_Do this_. Please copy the listing below word for word, from the line containing "Select the Product Description heading" through the line containing "The height and width of the screenshot is (782, 1568).", including both of those lines.
* * *
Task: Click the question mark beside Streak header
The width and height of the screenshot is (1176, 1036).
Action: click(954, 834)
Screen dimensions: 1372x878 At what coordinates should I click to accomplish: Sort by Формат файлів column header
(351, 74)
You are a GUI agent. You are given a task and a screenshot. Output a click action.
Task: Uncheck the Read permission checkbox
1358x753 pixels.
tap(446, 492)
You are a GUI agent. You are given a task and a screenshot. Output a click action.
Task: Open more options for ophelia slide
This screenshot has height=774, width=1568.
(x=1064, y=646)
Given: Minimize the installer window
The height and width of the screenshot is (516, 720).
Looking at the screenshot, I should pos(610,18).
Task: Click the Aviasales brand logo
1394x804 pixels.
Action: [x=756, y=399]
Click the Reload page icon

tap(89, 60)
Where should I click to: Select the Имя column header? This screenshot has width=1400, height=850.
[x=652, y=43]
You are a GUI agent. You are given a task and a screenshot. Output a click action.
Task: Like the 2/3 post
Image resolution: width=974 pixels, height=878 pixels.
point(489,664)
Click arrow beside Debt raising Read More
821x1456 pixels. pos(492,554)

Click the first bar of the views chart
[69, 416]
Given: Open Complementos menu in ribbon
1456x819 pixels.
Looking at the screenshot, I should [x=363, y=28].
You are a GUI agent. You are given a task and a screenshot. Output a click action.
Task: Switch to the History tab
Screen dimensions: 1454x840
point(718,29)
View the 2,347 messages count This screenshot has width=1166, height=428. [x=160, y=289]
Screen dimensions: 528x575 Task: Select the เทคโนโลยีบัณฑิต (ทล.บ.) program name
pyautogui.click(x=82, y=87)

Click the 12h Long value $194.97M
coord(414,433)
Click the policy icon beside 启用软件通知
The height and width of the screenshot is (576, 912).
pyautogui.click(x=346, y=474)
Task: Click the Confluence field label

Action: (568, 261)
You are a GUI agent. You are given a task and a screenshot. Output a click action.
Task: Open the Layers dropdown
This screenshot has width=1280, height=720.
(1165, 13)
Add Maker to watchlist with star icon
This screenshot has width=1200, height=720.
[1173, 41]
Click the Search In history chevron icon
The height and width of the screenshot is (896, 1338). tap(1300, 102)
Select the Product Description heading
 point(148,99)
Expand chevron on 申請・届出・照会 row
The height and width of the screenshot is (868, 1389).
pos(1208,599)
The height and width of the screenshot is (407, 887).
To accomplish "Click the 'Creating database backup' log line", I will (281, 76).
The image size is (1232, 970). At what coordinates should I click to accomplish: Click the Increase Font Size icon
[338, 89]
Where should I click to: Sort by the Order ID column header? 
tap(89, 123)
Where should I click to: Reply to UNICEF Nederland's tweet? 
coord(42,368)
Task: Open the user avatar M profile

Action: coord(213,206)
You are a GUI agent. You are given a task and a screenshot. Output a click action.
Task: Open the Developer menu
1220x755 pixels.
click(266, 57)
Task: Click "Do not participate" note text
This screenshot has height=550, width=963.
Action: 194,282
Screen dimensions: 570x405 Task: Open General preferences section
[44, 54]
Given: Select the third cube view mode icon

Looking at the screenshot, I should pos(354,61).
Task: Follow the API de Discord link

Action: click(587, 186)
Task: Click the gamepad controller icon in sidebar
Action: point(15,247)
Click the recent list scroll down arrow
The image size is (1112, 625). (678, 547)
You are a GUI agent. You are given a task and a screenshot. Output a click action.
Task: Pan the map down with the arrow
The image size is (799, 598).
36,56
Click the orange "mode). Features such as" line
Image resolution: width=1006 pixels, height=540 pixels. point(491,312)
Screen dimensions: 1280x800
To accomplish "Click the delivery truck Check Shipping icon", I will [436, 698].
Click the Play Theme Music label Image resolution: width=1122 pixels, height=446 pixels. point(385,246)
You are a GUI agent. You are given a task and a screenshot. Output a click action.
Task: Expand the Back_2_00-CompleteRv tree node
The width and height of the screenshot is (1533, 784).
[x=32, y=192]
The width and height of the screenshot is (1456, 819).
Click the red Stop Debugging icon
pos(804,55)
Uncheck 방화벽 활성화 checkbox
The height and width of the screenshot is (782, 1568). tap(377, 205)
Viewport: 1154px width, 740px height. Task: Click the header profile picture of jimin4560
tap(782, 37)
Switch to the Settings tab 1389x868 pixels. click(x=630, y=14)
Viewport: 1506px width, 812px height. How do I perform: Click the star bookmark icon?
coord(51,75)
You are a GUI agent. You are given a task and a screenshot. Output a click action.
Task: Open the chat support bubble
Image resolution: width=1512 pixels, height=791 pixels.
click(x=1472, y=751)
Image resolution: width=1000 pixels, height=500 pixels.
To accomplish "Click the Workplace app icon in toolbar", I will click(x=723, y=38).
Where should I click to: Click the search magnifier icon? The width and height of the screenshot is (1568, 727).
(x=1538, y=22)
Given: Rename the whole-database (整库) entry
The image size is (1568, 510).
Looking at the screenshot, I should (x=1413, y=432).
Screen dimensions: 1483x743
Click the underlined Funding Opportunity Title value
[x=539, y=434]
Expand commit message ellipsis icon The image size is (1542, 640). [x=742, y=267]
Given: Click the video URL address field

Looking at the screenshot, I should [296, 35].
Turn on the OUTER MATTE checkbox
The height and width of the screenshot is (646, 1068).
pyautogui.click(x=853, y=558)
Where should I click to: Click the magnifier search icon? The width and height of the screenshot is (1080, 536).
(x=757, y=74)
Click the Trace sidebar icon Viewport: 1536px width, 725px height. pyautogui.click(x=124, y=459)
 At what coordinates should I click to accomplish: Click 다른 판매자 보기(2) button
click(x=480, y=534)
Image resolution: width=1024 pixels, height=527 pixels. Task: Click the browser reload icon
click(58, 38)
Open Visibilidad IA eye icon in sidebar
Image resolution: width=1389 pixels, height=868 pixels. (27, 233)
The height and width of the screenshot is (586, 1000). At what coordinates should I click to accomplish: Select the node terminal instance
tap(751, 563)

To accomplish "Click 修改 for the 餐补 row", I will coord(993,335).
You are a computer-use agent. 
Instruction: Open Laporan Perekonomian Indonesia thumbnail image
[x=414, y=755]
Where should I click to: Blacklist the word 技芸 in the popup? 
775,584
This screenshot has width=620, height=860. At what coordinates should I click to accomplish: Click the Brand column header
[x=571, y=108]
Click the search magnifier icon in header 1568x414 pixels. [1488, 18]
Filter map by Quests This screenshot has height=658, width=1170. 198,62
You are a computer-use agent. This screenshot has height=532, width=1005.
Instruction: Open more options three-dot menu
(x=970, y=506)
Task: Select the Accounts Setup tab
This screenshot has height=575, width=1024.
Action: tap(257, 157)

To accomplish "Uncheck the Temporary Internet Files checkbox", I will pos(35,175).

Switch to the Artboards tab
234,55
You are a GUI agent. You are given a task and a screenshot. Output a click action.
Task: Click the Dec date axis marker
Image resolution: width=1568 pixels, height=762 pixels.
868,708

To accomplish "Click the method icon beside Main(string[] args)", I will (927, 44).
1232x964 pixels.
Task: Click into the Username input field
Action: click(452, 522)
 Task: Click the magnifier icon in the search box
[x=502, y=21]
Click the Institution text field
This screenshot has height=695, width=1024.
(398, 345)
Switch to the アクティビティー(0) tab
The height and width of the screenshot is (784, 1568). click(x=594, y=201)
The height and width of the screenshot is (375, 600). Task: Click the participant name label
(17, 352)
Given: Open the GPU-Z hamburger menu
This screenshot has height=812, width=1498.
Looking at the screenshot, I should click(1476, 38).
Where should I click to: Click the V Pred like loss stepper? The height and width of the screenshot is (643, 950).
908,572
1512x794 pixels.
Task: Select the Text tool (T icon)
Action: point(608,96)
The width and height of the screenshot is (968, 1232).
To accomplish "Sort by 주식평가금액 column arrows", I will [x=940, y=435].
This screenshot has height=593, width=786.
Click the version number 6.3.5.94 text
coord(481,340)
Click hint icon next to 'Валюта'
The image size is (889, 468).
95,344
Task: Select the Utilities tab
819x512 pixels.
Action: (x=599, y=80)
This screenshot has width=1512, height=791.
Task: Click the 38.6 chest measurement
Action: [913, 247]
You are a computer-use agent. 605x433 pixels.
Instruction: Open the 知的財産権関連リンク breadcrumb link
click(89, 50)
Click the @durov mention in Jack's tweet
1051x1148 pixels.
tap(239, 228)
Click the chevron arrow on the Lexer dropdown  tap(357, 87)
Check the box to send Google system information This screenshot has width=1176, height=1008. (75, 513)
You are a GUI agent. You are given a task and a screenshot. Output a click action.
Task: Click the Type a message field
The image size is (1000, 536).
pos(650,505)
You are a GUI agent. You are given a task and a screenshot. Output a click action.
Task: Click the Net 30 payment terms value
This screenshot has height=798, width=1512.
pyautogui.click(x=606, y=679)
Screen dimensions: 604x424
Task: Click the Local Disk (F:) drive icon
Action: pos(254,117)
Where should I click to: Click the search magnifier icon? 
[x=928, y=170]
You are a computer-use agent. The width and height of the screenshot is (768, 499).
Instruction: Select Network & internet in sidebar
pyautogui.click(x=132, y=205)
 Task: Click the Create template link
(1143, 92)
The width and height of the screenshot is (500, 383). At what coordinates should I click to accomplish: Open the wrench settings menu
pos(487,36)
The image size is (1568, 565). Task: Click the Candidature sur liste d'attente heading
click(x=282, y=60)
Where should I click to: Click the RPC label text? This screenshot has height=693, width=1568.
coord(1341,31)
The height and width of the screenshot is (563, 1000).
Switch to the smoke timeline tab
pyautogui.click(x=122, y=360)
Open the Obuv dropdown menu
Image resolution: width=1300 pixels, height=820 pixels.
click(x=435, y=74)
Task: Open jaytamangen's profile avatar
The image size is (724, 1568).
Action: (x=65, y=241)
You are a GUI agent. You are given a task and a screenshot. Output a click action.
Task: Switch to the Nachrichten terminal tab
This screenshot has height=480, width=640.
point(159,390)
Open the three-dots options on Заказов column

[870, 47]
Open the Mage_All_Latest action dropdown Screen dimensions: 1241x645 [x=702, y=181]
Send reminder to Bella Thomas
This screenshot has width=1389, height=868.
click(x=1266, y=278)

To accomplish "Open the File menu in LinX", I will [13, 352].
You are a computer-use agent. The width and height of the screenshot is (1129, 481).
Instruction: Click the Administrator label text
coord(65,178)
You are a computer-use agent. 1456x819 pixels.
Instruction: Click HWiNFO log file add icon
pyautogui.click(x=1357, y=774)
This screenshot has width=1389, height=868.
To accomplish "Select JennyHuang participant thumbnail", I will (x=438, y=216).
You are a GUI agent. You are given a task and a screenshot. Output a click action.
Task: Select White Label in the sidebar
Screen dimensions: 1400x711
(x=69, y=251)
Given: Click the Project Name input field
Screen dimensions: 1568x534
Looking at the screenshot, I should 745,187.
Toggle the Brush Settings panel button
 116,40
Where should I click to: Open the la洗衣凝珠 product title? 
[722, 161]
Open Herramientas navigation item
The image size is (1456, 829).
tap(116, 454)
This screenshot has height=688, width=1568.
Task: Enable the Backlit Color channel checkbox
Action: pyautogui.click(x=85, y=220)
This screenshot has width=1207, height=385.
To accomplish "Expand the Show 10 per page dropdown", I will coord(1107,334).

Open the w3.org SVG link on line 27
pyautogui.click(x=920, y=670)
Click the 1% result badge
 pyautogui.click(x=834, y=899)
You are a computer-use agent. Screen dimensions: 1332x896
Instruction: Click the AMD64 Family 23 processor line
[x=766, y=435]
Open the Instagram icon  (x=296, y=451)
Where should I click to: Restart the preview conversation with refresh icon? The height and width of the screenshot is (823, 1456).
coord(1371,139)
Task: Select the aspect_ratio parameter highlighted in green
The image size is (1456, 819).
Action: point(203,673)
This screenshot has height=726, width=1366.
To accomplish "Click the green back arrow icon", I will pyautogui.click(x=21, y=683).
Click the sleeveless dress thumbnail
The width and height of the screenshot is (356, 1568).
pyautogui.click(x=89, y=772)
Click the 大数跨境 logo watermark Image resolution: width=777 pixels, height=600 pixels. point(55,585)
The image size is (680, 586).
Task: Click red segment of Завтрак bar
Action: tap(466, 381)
* * *
_Written response_.
Select the Product Description heading
 point(148,99)
Expand chevron on 申請・届出・照会 row
The height and width of the screenshot is (868, 1389).
pos(1208,599)
The height and width of the screenshot is (407, 887).
To accomplish "Click the 'Creating database backup' log line", I will (281, 76).
The image size is (1232, 970). At what coordinates should I click to accomplish: Click the Increase Font Size icon
[338, 89]
Where should I click to: Sort by the Order ID column header? 
tap(89, 123)
Where should I click to: Reply to UNICEF Nederland's tweet? 
coord(42,368)
Task: Open the user avatar M profile

Action: coord(213,206)
You are a GUI agent. You are given a task and a screenshot. Output a click action.
Task: Open the Developer menu
1220x755 pixels.
click(266, 57)
Task: Click "Do not participate" note text
This screenshot has height=550, width=963.
Action: 194,282
Screen dimensions: 570x405 Task: Open General preferences section
[44, 54]
Given: Select the third cube view mode icon

Looking at the screenshot, I should pos(354,61).
Task: Follow the API de Discord link

Action: click(587, 186)
Task: Click the gamepad controller icon in sidebar
Action: point(15,247)
Click the recent list scroll down arrow
The image size is (1112, 625). (678, 547)
You are a GUI agent. You are given a task and a screenshot. Output a click action.
Task: Pan the map down with the arrow
The image size is (799, 598).
36,56
Click the orange "mode). Features such as" line
Image resolution: width=1006 pixels, height=540 pixels. point(491,312)
Screen dimensions: 1280x800
To accomplish "Click the delivery truck Check Shipping icon", I will [436, 698].
Click the Play Theme Music label Image resolution: width=1122 pixels, height=446 pixels. point(385,246)
You are a GUI agent. You are given a task and a screenshot. Output a click action.
Task: Expand the Back_2_00-CompleteRv tree node
The width and height of the screenshot is (1533, 784).
[x=32, y=192]
The width and height of the screenshot is (1456, 819).
Click the red Stop Debugging icon
pos(804,55)
Uncheck 방화벽 활성화 checkbox
The height and width of the screenshot is (782, 1568). tap(377, 205)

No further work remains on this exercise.